_INSTRUCTIONS FOR THE TASK_:
Whatever appears in the entries must be given again exactly.

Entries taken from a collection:
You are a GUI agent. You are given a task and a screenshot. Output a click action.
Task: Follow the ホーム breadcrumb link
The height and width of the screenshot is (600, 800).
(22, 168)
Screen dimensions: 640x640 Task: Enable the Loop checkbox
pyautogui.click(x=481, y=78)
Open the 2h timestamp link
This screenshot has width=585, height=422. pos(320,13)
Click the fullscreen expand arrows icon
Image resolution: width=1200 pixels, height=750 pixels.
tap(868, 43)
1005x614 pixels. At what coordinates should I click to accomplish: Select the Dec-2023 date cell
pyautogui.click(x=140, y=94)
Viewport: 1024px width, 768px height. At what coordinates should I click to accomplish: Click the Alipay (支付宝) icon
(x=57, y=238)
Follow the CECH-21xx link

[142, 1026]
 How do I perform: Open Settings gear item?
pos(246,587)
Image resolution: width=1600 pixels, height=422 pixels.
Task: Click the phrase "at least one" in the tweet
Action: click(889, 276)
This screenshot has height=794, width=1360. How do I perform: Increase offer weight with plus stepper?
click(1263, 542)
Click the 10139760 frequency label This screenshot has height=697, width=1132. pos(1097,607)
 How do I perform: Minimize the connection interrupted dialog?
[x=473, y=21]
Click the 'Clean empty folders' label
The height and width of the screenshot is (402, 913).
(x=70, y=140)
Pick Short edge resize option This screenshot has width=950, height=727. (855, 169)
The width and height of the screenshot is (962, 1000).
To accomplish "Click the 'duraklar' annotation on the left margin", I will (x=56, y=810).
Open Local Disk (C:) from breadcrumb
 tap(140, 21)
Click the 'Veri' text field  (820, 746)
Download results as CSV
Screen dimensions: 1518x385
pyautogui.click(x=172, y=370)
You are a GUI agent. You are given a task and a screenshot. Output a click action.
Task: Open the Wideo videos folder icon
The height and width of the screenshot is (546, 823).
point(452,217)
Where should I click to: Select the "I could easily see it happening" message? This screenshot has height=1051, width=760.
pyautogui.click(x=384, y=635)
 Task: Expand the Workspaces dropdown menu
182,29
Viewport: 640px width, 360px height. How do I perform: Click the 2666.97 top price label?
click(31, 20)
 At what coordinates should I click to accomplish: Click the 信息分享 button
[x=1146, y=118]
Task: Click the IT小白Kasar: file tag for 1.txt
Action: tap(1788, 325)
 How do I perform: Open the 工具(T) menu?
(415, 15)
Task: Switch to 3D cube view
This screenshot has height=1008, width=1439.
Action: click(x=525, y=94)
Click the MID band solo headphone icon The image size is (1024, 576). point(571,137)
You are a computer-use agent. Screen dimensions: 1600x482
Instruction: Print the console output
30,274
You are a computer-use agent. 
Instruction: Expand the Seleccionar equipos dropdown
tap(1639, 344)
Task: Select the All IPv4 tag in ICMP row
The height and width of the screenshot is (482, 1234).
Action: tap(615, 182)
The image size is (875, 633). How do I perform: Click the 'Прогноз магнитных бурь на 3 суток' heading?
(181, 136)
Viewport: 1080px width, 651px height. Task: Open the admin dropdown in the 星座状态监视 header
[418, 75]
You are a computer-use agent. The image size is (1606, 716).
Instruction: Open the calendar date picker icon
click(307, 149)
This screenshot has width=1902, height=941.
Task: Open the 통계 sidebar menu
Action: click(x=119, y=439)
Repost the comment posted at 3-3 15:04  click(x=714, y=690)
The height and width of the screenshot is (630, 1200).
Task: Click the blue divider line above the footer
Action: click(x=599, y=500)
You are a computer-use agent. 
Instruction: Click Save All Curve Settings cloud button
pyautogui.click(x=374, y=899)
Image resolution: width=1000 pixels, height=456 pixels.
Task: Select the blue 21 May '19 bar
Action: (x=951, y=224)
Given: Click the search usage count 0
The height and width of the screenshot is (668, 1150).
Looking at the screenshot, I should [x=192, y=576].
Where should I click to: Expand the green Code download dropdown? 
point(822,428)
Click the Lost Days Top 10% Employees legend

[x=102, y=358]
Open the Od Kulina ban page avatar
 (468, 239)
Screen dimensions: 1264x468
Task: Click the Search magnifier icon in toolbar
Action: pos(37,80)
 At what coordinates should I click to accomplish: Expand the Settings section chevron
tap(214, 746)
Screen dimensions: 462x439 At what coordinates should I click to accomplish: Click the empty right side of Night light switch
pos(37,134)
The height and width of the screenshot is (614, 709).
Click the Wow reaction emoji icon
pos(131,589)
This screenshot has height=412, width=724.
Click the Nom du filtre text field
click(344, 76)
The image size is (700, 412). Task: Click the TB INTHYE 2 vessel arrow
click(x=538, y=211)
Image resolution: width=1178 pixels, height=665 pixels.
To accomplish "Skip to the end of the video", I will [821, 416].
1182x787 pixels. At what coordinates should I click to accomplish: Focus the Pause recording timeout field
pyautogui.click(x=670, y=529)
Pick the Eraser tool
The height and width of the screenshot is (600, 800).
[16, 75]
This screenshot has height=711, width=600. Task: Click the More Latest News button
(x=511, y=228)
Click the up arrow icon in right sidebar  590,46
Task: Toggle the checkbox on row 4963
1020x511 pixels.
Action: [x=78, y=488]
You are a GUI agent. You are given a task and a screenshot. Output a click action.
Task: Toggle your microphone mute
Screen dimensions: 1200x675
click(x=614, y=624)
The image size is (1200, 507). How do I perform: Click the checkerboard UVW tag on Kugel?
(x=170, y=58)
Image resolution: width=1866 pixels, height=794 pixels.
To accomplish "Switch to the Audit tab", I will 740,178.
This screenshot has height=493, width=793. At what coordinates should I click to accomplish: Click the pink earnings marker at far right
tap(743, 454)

_TASK RESPONSE_:
You are a GUI agent. You are given a task and a screenshot. Output a click action.
Task: Follow the ホーム breadcrumb link
The height and width of the screenshot is (600, 800).
(22, 168)
Screen dimensions: 640x640 Task: Enable the Loop checkbox
pyautogui.click(x=481, y=78)
Open the 2h timestamp link
This screenshot has width=585, height=422. pos(320,13)
Click the fullscreen expand arrows icon
Image resolution: width=1200 pixels, height=750 pixels.
tap(868, 43)
1005x614 pixels. At what coordinates should I click to accomplish: Select the Dec-2023 date cell
pyautogui.click(x=140, y=94)
Viewport: 1024px width, 768px height. At what coordinates should I click to accomplish: Click the Alipay (支付宝) icon
(x=57, y=238)
Follow the CECH-21xx link

[142, 1026]
 How do I perform: Open Settings gear item?
pos(246,587)
Image resolution: width=1600 pixels, height=422 pixels.
Task: Click the phrase "at least one" in the tweet
Action: click(889, 276)
This screenshot has height=794, width=1360. How do I perform: Increase offer weight with plus stepper?
click(1263, 542)
Click the 10139760 frequency label This screenshot has height=697, width=1132. pos(1097,607)
 How do I perform: Minimize the connection interrupted dialog?
[x=473, y=21]
Click the 'Clean empty folders' label
The height and width of the screenshot is (402, 913).
(x=70, y=140)
Pick Short edge resize option This screenshot has width=950, height=727. (855, 169)
The width and height of the screenshot is (962, 1000).
To accomplish "Click the 'duraklar' annotation on the left margin", I will (x=56, y=810).
Open Local Disk (C:) from breadcrumb
 tap(140, 21)
Click the 'Veri' text field  (820, 746)
Download results as CSV
Screen dimensions: 1518x385
pyautogui.click(x=172, y=370)
You are a GUI agent. You are given a task and a screenshot. Output a click action.
Task: Open the Wideo videos folder icon
The height and width of the screenshot is (546, 823).
point(452,217)
Where should I click to: Select the "I could easily see it happening" message? This screenshot has height=1051, width=760.
pyautogui.click(x=384, y=635)
 Task: Expand the Workspaces dropdown menu
182,29
Viewport: 640px width, 360px height. How do I perform: Click the 2666.97 top price label?
click(31, 20)
 At what coordinates should I click to accomplish: Click the 信息分享 button
[x=1146, y=118]
Task: Click the IT小白Kasar: file tag for 1.txt
Action: tap(1788, 325)
 How do I perform: Open the 工具(T) menu?
(415, 15)
Task: Switch to 3D cube view
This screenshot has height=1008, width=1439.
Action: click(x=525, y=94)
Click the MID band solo headphone icon The image size is (1024, 576). point(571,137)
You are a computer-use agent. Screen dimensions: 1600x482
Instruction: Print the console output
30,274
You are a computer-use agent. 
Instruction: Expand the Seleccionar equipos dropdown
tap(1639, 344)
Task: Select the All IPv4 tag in ICMP row
The height and width of the screenshot is (482, 1234).
Action: tap(615, 182)
The image size is (875, 633). How do I perform: Click the 'Прогноз магнитных бурь на 3 суток' heading?
(181, 136)
Viewport: 1080px width, 651px height. Task: Open the admin dropdown in the 星座状态监视 header
[418, 75]
You are a computer-use agent. The image size is (1606, 716).
Instruction: Open the calendar date picker icon
click(307, 149)
This screenshot has width=1902, height=941.
Task: Open the 통계 sidebar menu
Action: click(x=119, y=439)
Repost the comment posted at 3-3 15:04  click(x=714, y=690)
The height and width of the screenshot is (630, 1200).
Task: Click the blue divider line above the footer
Action: click(x=599, y=500)
You are a computer-use agent. 
Instruction: Click Save All Curve Settings cloud button
pyautogui.click(x=374, y=899)
Image resolution: width=1000 pixels, height=456 pixels.
Task: Select the blue 21 May '19 bar
Action: (x=951, y=224)
Given: Click the search usage count 0
The height and width of the screenshot is (668, 1150).
Looking at the screenshot, I should [x=192, y=576].
Where should I click to: Expand the green Code download dropdown? 
point(822,428)
Click the Lost Days Top 10% Employees legend

[x=102, y=358]
Open the Od Kulina ban page avatar
 (468, 239)
Screen dimensions: 1264x468
Task: Click the Search magnifier icon in toolbar
Action: pos(37,80)
 At what coordinates should I click to accomplish: Expand the Settings section chevron
tap(214, 746)
Screen dimensions: 462x439 At what coordinates should I click to accomplish: Click the empty right side of Night light switch
pos(37,134)
The height and width of the screenshot is (614, 709).
Click the Wow reaction emoji icon
pos(131,589)
This screenshot has height=412, width=724.
Click the Nom du filtre text field
click(344, 76)
The image size is (700, 412). Task: Click the TB INTHYE 2 vessel arrow
click(x=538, y=211)
Image resolution: width=1178 pixels, height=665 pixels.
To accomplish "Skip to the end of the video", I will [821, 416].
1182x787 pixels. At what coordinates should I click to accomplish: Focus the Pause recording timeout field
pyautogui.click(x=670, y=529)
Pick the Eraser tool
The height and width of the screenshot is (600, 800).
[16, 75]
This screenshot has height=711, width=600. Task: Click the More Latest News button
(x=511, y=228)
Click the up arrow icon in right sidebar  590,46
Task: Toggle the checkbox on row 4963
1020x511 pixels.
Action: [x=78, y=488]
You are a GUI agent. You are given a task and a screenshot. Output a click action.
Task: Toggle your microphone mute
Screen dimensions: 1200x675
click(x=614, y=624)
The image size is (1200, 507). How do I perform: Click the checkerboard UVW tag on Kugel?
(x=170, y=58)
Image resolution: width=1866 pixels, height=794 pixels.
To accomplish "Switch to the Audit tab", I will 740,178.
This screenshot has height=493, width=793. At what coordinates should I click to accomplish: Click the pink earnings marker at far right
tap(743, 454)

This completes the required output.